Maneuver warfare is not new. It probably dates from the first time a caveman surprised an enemy from behind instead of meeting him club-to-club. The first clear case in recorded history was the battle of Leuctra in 371 B.C. The Thebans won that battle, thanks to a surprise strike against the right flank of the rigid Spartan phalanx. Hannibal's defeat of the Romans at Cannae in 216 B.C., one of the most decisive tactical victories of all time, was an example of maneuver warfare. Modern history offers many examples: Rosecranz at Chattanooga, Grant at Vicksburg, and Jackson's Valley Campaign in the American Civil War; German infiltration tactics in the offensive of 1918; the World War II Blitzkrieg; and General Sharon's attack across the Suez Canal in 1973.

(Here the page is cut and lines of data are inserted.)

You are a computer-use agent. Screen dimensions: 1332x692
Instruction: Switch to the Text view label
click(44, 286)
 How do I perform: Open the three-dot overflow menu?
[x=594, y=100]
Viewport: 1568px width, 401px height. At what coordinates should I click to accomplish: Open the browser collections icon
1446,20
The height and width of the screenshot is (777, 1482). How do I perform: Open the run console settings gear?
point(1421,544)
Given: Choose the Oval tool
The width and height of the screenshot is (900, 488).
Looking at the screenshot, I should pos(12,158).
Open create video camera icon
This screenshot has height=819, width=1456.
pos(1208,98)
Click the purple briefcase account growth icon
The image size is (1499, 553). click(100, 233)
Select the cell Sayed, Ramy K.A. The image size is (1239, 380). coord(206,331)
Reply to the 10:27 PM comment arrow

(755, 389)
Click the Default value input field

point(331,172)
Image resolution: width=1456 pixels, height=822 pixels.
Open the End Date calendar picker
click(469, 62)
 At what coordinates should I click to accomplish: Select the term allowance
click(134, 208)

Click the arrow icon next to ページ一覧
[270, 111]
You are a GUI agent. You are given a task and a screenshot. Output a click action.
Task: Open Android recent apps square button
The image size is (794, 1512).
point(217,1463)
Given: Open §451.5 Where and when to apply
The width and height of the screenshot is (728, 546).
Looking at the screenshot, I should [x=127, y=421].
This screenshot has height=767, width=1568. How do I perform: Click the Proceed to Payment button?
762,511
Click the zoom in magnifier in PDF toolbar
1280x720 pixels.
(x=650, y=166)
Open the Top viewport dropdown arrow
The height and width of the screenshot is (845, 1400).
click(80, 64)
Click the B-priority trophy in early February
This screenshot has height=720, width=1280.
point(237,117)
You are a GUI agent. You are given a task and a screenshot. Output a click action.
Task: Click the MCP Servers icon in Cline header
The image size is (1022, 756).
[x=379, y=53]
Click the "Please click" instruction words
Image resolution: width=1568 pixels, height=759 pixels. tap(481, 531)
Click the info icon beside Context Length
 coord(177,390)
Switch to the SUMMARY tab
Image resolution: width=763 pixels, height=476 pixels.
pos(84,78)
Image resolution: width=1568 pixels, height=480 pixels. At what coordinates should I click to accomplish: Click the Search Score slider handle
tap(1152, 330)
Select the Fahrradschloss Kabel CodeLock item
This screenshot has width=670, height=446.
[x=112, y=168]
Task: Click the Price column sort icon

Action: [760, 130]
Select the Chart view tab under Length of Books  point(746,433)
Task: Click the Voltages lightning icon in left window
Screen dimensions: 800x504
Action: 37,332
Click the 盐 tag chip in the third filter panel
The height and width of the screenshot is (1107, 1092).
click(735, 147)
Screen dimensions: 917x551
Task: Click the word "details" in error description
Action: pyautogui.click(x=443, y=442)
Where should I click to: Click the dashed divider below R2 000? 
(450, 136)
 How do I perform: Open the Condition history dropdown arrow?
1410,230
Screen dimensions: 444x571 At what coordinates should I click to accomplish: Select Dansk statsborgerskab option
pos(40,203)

Why are all these cases of "maneuver warfare"? What is "maneuver"? Sometimes the word maneuver is used as a synonym for movement, such as in references to "fire and maneuver" in small-unit tactics. A traditional definition is offered by Soviet Colonel F. D. Sverdlov in a recent study, Tactical Maneuver. "Maneuver...is organized movement of troops (forces) during combat operations to a new axis (line) and region for the purpose of taking an advantageous position relative to the enemy in order to deliver a decisive strike."1
But when used in the phrase "maneuver warfare," maneuver means much more. It is what all these cases--Leuctra, Cannae, Vicksburg, the German 1918 offensive, the Suez Canal crossing and many, many others--have in common. The theory of maneuver warfare must answer the question: What was the essence of success in all of these cases?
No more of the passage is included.